Całkowicie uzależniliśmy od tych pyszny ciast do odrywania, więc ostrzegam was – łatwo popaść w nałóg 🙂
Pokazywałam na blogu wersję pomidorowo-czosnkową, pokazywałam wersję cynamonową, czas na świąteczną, niesamowicie aromatyczną wersję piernikową.
Składniki:
ciasto:
50 dag mąki pszennej jasnej
łyżeczka cukru
łyżeczka soli
4 łyżki oleju
3 dag drożdży
225-250 ml ciepłej wody
sos
4 łyżki cukru
4 łyżeczki przyprawy do pierników – tutaj podawałam na nią przepis
6 łyżek oleju
Wykonanie:
W ciepłej wodzie rozpuszczamy cukier i drożdże.
Mąkę wsypujemy do miski, dodajemy sól, robimy na środku wgłębienie i wlewamy oliwę oraz drożdże.
Zagniatamy ciasto ok 10 min. Gdy ciasto stanie się elastyczne, zwijamy je w kulę i zostawiamy w misce pod przykryciem do wyrośnięcia.
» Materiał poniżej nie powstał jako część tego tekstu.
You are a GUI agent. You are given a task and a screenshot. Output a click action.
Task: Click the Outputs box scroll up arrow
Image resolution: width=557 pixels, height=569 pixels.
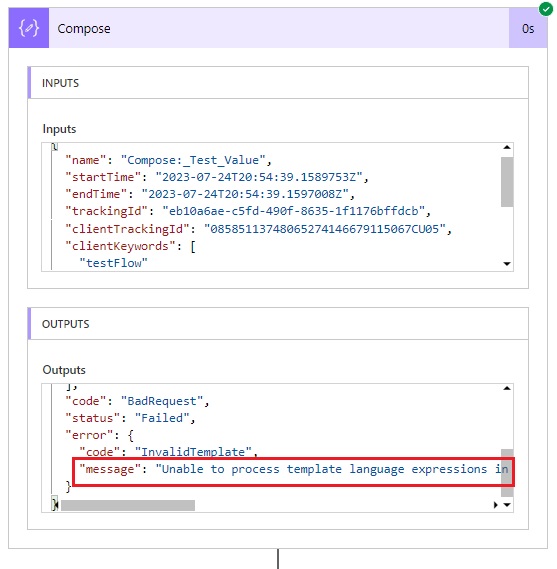tap(507, 388)
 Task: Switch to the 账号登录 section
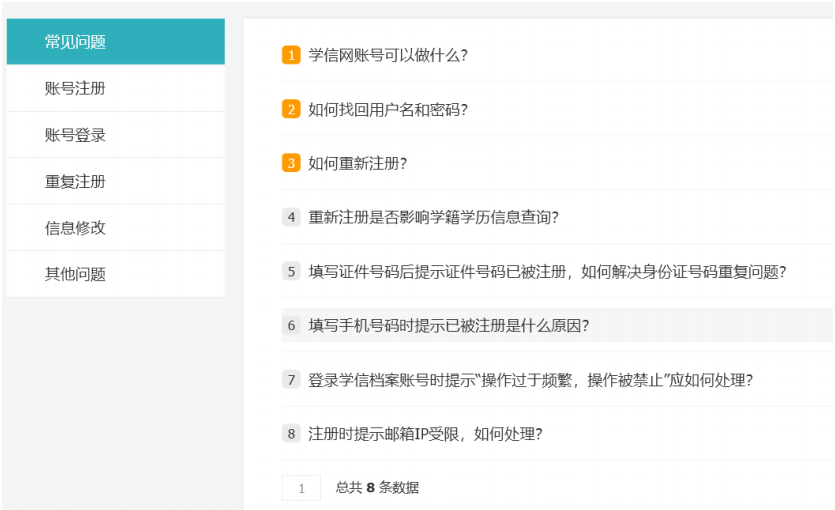pos(115,135)
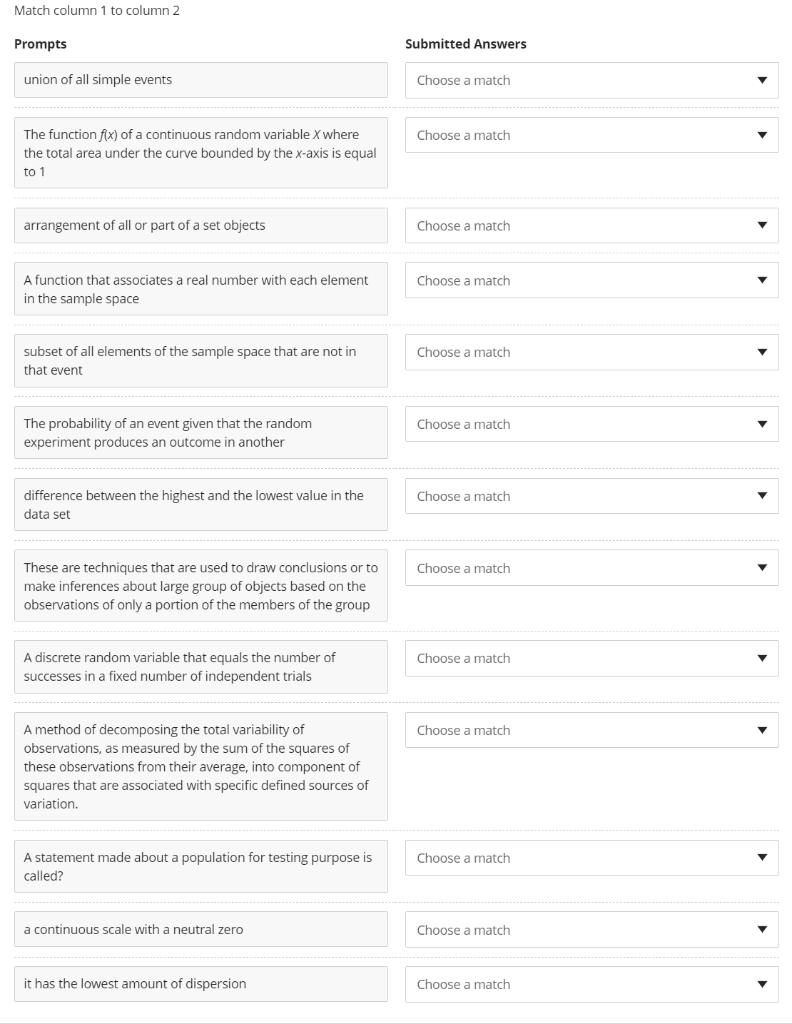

Gdy ciasto dwukrotnie zwiększy swoja objętość, szybko je zagniatamy i rozwałkowujemy dość cienko.
Do miseczki wrzucamy olej, cukier, przyprawę piernikową i mieszamy by wszystkie składniki połączyły się.
Smarujemy wierzch ciasta.
Ciasto kroimy na 12 kwadratów a każdy z nich na pół (nie jest tak naprawdę ważne na ile, ważne by zmieściły się na stojąco w blaszce).
Kawałki ciasta układamy jeden na drugim sosem do góry a następnie układamy pionowo w blaszce keksówce (natłuszczonej lub wyłożonej papierem do pieczenia).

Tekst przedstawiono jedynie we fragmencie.